L’inculpée refuse d’endosser le rôle d’incitatrice du groupe de quatre Belges et de deux Français qui est parti en 2008 s’entrainer à l’arme lourde et à l’AK-47 au Waziristan. Mais elle comprend. " Quand une nation est agressée , dit-elle, c’est une obligation. Cela a été écrit il y a quatorze siècles : allez défendre vos frères et sœurs ."
Aux juges qui l’interrogent sur cette interprétation du Coran, Malika El Aroud explique que l’appartenance à la communauté musulmane prime sur la nationalité, que chaque musulman a pour devoir d’aider ses frères et sœurs.
" Mais ici personne n’est Afghan ? ", lui rétorque le président, en désignant le banc des inculpés.
" L’Afghanistan, la Palestine, la Somalie, le Maghreb, c’est une terre. Nous sommes là chez nous ", répond l’inculpée.
Aucun des trois juges ne lui a posé la question qui brule les lèvres : si elle se réjouit de la mort de soldats américains en Afghanistan, (même si, dit-elle, " on ne tue pas les gens par plaisir, c’est la guerre "), se réjouira-t-elle aussi si un soldat belge meurt à Kaboul ou à Kunduz ?
Bien qu’elle soit arrivée en Belgique à l’âge de 5 ans, en 1964, Malika El Aroud a acquis très tardivement la nationalité belge, en octobre 2000. Elle dit l’avoir fait parce que le consulat marocain à Bruxelles ne reconnaissait pas sa fille née d’un premier mariage. Son ex-mari n’avait pas signalé son existence aux autorités marocaines.

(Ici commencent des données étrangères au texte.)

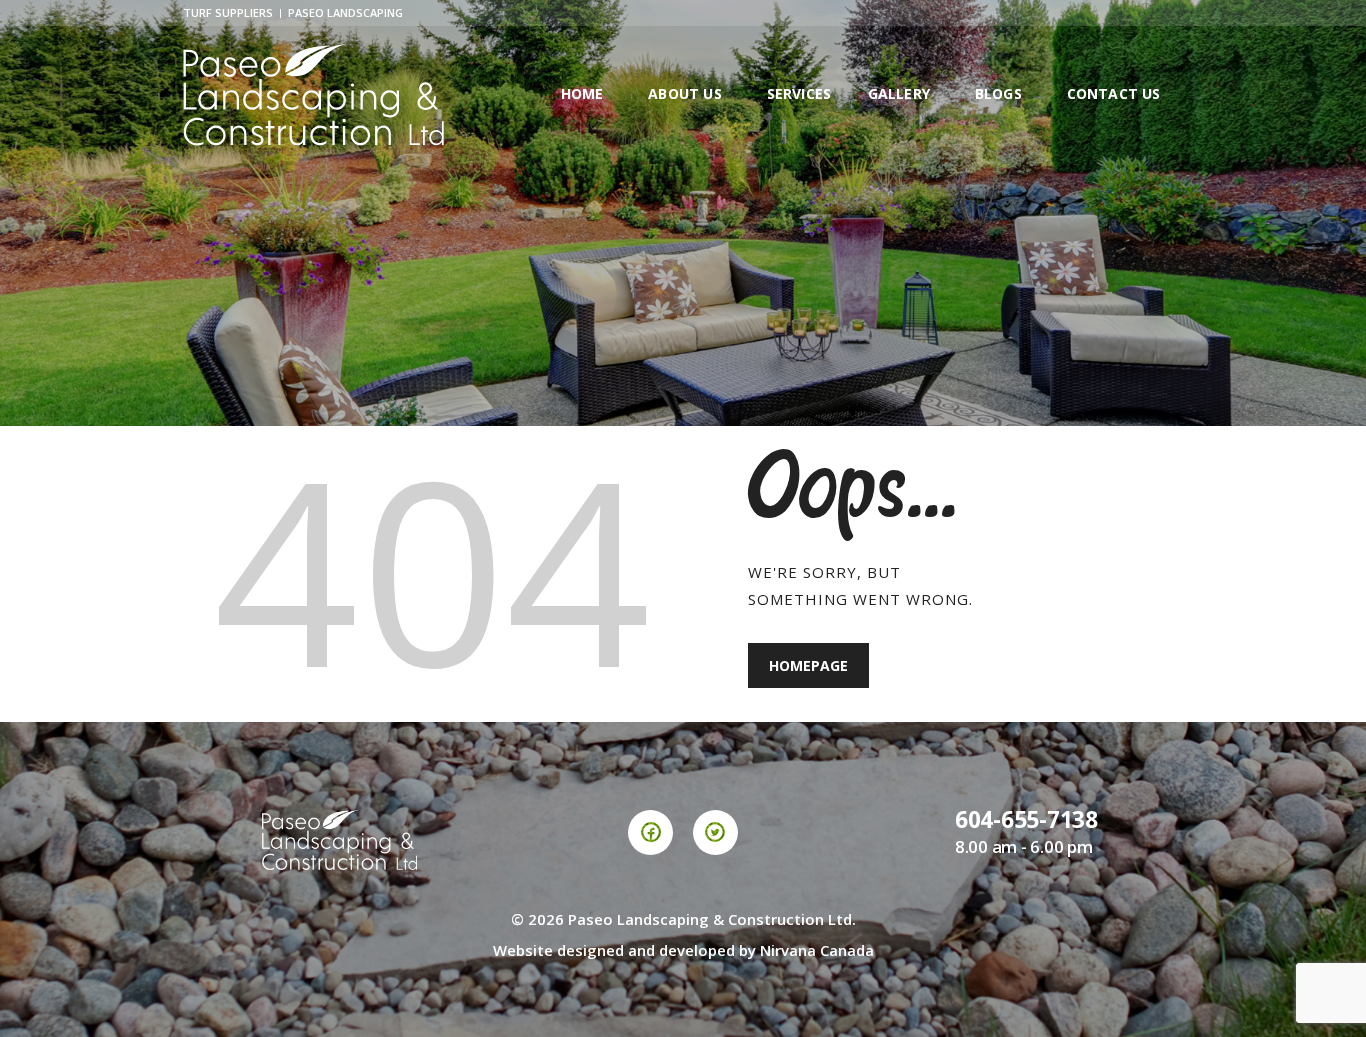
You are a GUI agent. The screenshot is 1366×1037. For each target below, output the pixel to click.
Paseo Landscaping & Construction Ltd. (712, 919)
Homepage (808, 665)
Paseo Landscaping (345, 12)
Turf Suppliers (228, 12)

La Belge s’est mariée trois fois - une fois légalement et civilement en 1977 avec un Marocain beaucoup plus âgé et deux fois religieusement, avec le seul assentiment du cheikh d’origine syrienne Ayachi Bassam en 1999 et d’un Belge converti, Olivier Dassy en 2003.
Malika El Aroud a aussi été interrogée sur un mail qu’elle a envoyé à son troisième mari Moez Garsallaoui (inculpé, mais en fuite) dans lequel elle écrit qu’elle " préfère te savoir là-bas qu’avec tous ces chiens qui t’étouffent ".
A quoi faisait-elle allusion ? On comprendra, après les questions répétées du président Hendrickx, qu’elle en veut à la police suisse d’avoir maltraité son mari et d’être intervenue manu militari dans leur appartement et reproche aux Américains de bombarder l’Afghanistan. " Je m’excuse auprès des animaux" , siffle l’inculpée. La salle d’audience reste interloquée.
Malika El Aroud n’a pas pu donner d’explications sur un autre mail qu’elle envoie par MSN à son mari le 22 décembre 2007, alors que ce dernier est sans doute en train de voyager d’Istanbul au Waziristan avec le groupe des djihadistes. "J’espère que tu vas bien avec ton chat, tes poules et tes lapins ! ", écrit-elle. Les islamistes se savent surveillés et prennent d’infinies précautions pour masquer leurs communications. Le président du Tribunal le sait, mais il ne parvient pas à tirer de l’inculpée une explication plausible.
Les trois prévenus revenus du Waziristan ont expliqué au tribunal qu’ils disposaient de 3 000 à 4 000 euros pour leur voyage vers le Waziristan. Une fois sur place, le mari d’El Aroud, Moez Garsallaoui, leur achètera l’armement - soit une mitraillette, deux grenades et un gilet pour la somme de 900 euros chacun.
Malika - qui les appelle "les gamins " - affirme qu’elle n’a pas financé leur périple. Elle leur a bien proposé 3 000 euros, mais ceux-ci ont refusé, sans doute parce qu’ils "étaient gênés de recevoir de l’argent d’une femme ".
D’où venait cet argent ? Qui a aidé ces jeunes désargentés et sans travail ? Jusqu’ici, les réponses sont évasives. L’audience reprendra jeudi matin.